((
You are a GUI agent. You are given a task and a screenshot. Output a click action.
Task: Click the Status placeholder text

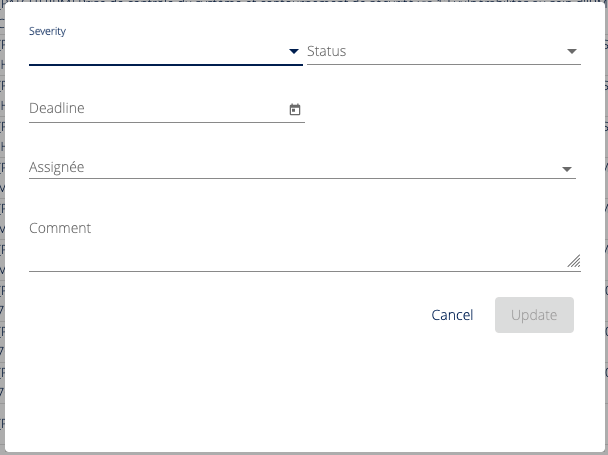coord(327,51)
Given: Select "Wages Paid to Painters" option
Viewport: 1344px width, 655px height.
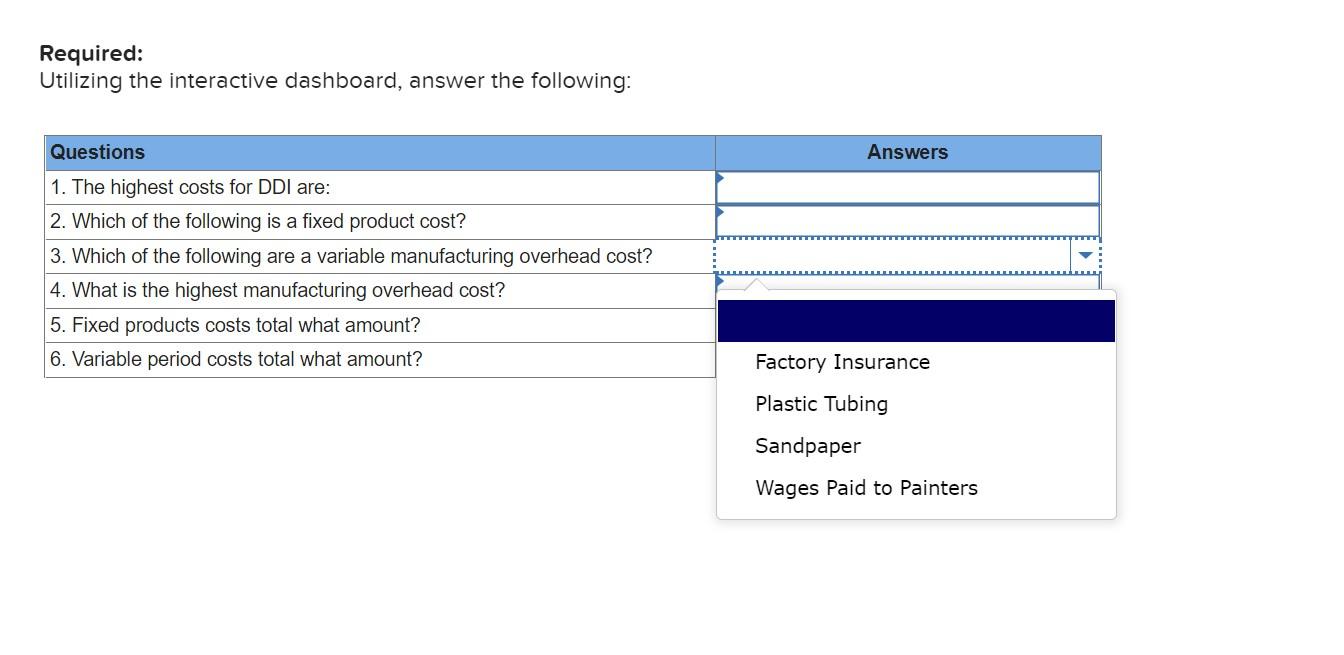Looking at the screenshot, I should (x=867, y=487).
))
• _What you have to do_
Could you give all the records again, exactly, minus the pictures?

• _Solution for this problem_
You are a GUI agent. You are given a task and a screenshot. Output a click action.
Task: Click the Status placeholder text

coord(327,51)
Given: Select "Wages Paid to Painters" option
Viewport: 1344px width, 655px height.
Looking at the screenshot, I should (x=867, y=487).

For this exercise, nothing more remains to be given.